The Sheikh Zayed Centre for Research into Rare Disease in Children by Stanton Williams tries to overcome medical cliches and bring researchers, doctors and patients closer together, reports Peter Smisek
Hospitals and clinics do not, as a rule, contain the most architecturally inspiring interiors. This is partly to do with strict hygienic and functional requirements – hard-wearing surfaces that need to be non-porous and wiped with disinfectant every day are mostly neither very tactile nor glamorous – as well as keeping costs down and opting for the most cost-efficient designs.
Part of the task entrusted to Stanton Williams during the design of the new £90 million Zayed Centre for Research into Rare Disease in Children (ZCRRDC) at the Great Ormond Street Hospital (GOSH) in central London was to design an outpatient clinic that avoided these dreary clichés. At the same time, the architects have also had to design a research centre and a laboratory that would enable better collaboration between around 500 of the clinic’s doctors, academics and laboratory researchers who work to cure rare diseases in children, thus ensuring more responsive care to the 200 or so patients and their families that are expected to visit the facility every day.
Given the relatively small plot of land that was available, the architects have performed very admirably indeed. The principal façade faces north and is framed by pale terracotta mullions. An expanse of glass without them hints at the internal complexity of the building, but this does not upset the delicate balance of the whole composition. Viewed from further apart, the building also reveals two set-back stories on top, which house the cleanroom laboratories and the plant rooms, keeping them evenly tempered and virtually free of particulates. A large portion of the ground floor is fully glazed and looks into a laboratory located in the basement. As this lower lab does not have to conform to the stringent cleanroom standards, the public is thankfully spared a potentially worrying sight of scientists in plastic coveralls, instead giving the visitors and passers-by the chance to witness their important work, while affording the researchers sufficient daylight and privacy.
A wide bridge across the void leads to a small lobby, at which points the patients turn right, along an oak-panelled wall on one side, while researchers turn left. The lobby also borders on an atrium, which brings light into the centre of the building and contains an interactive artwork by Random International called Kinds of Life. This site-specific artwork is a red polished sphere suspended on steel cables and is programmed to interact randomly with the occupants of the atrium and adds a lively dash of colour to Stanton William’s masterfully understated concrete and oak interior.
Such control over the specifications and details was somewhat harder to achieve in the patients’ area, where hygienic requirements are stricter and the material palette reduced. Floors go from polished concrete to vinyl, furnishings become more banal, the colour of the plastic upholstery unpleasantly lurid.

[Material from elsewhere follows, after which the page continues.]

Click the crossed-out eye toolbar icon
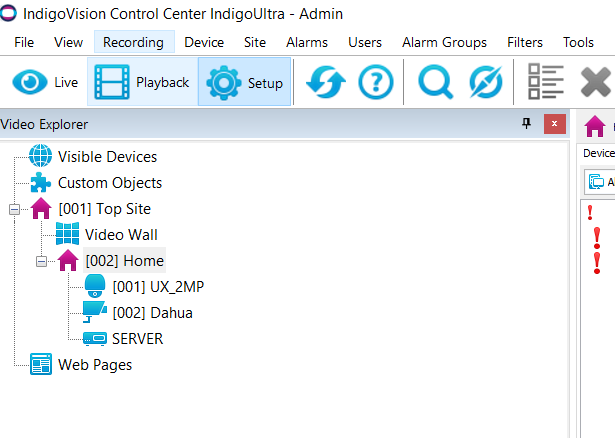 pyautogui.click(x=485, y=82)
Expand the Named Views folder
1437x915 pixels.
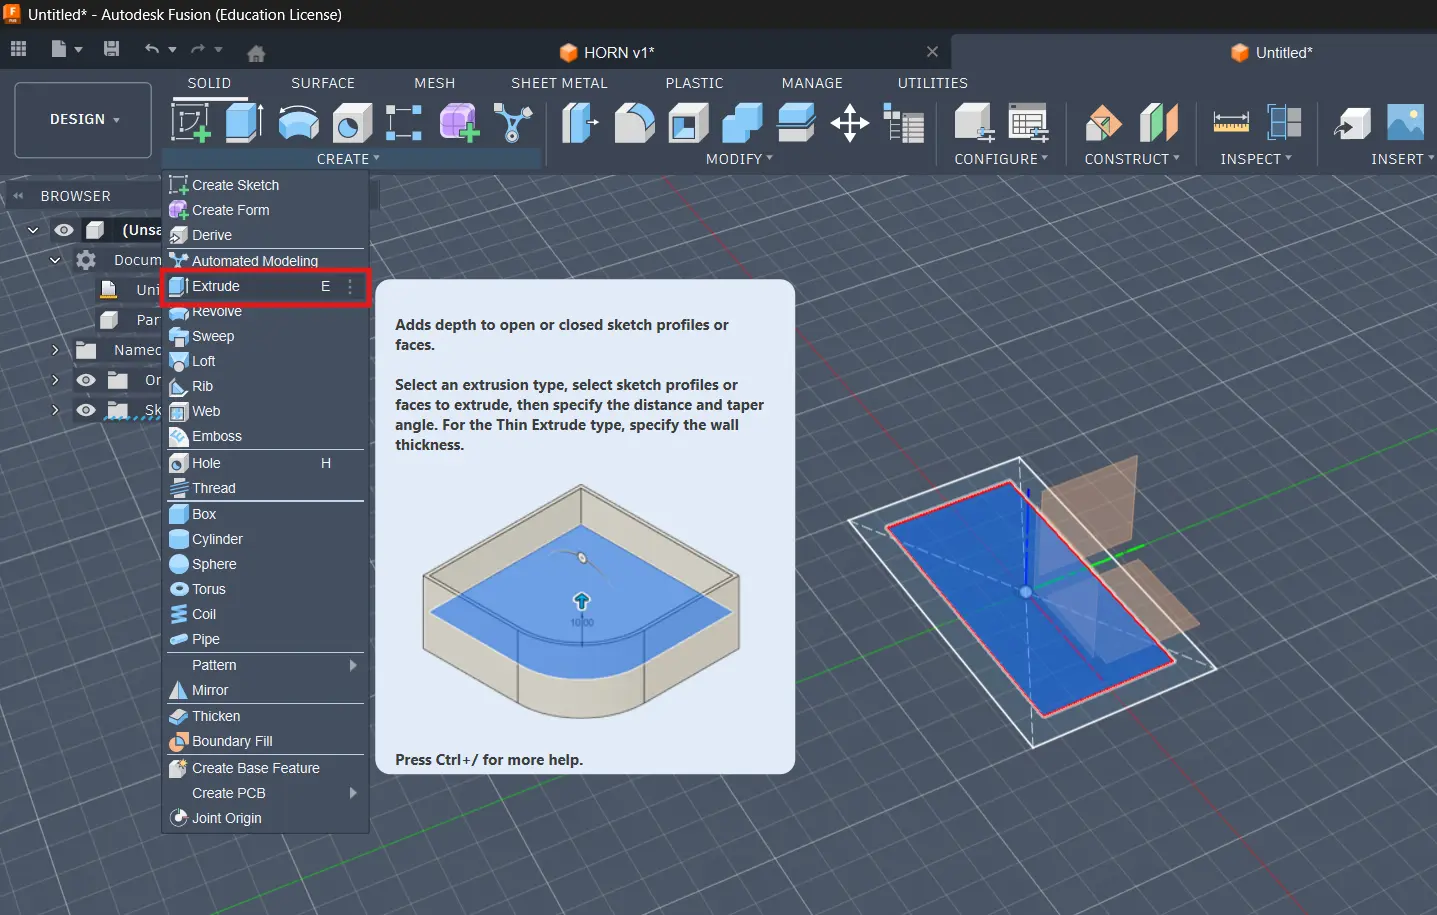tap(55, 350)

A child-friendly aesthetic gets a foothold in the ground-floor waiting area in the shape of interactive games and eventually comes to dominate the walls of the consultation rooms on the first floor, where suspended ceilings and insipid murals make their first and only appearance.

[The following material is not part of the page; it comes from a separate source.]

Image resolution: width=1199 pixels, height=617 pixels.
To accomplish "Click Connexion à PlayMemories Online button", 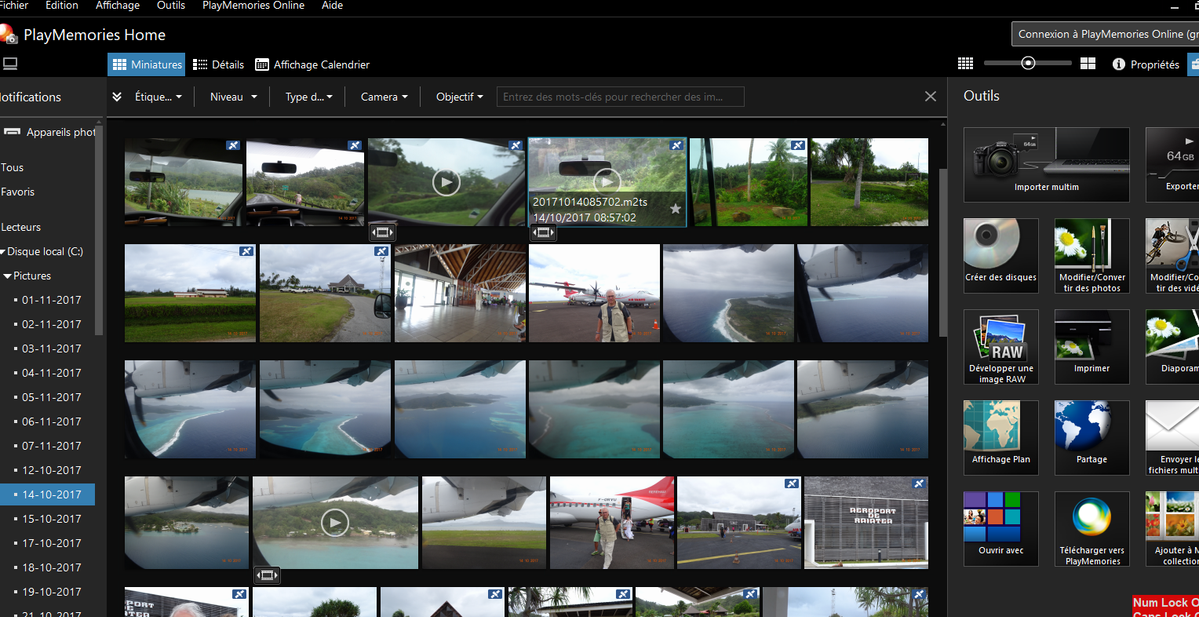I will click(1105, 34).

This does not diminish Stanton Williams’ effort to create a more visually coherent experience, but merely points at the disconnect between the worlds of architecture, design and healthcare. The space itself is thoughtfully laid-out, featuring a skylight above the first-floor waiting area, and a long, glazed corridor with views towards the street and Coram’s Fields. An internal corridor connects the backs of the consultation rooms for cases when doctors want to ask for a second opinion, and a hidden corridor links this area to the open-plan offices for academics and researchers. The office space is a relatively standard, no-frills, open-plan affair, but the promise of being in a new facility and access to patients, colleagues and new labs has managed to enthuse the staff who come to work at the premises.
All in all, the design of the ZCRRDC is a valiant effort by Stanton Williams, which has managed to bring a refined edge and clarity to what could have been a convoluted, closed-off box. At the same time, it exposes the difficulties that architects face when working with highly prescriptive, institutional building briefs. If we desire a closer integration of buildings, art and users in the future, architects and designers need to find a way to engage before specific briefs are written to ensure aesthetic quality becomes an integral part of the value-for-money equation.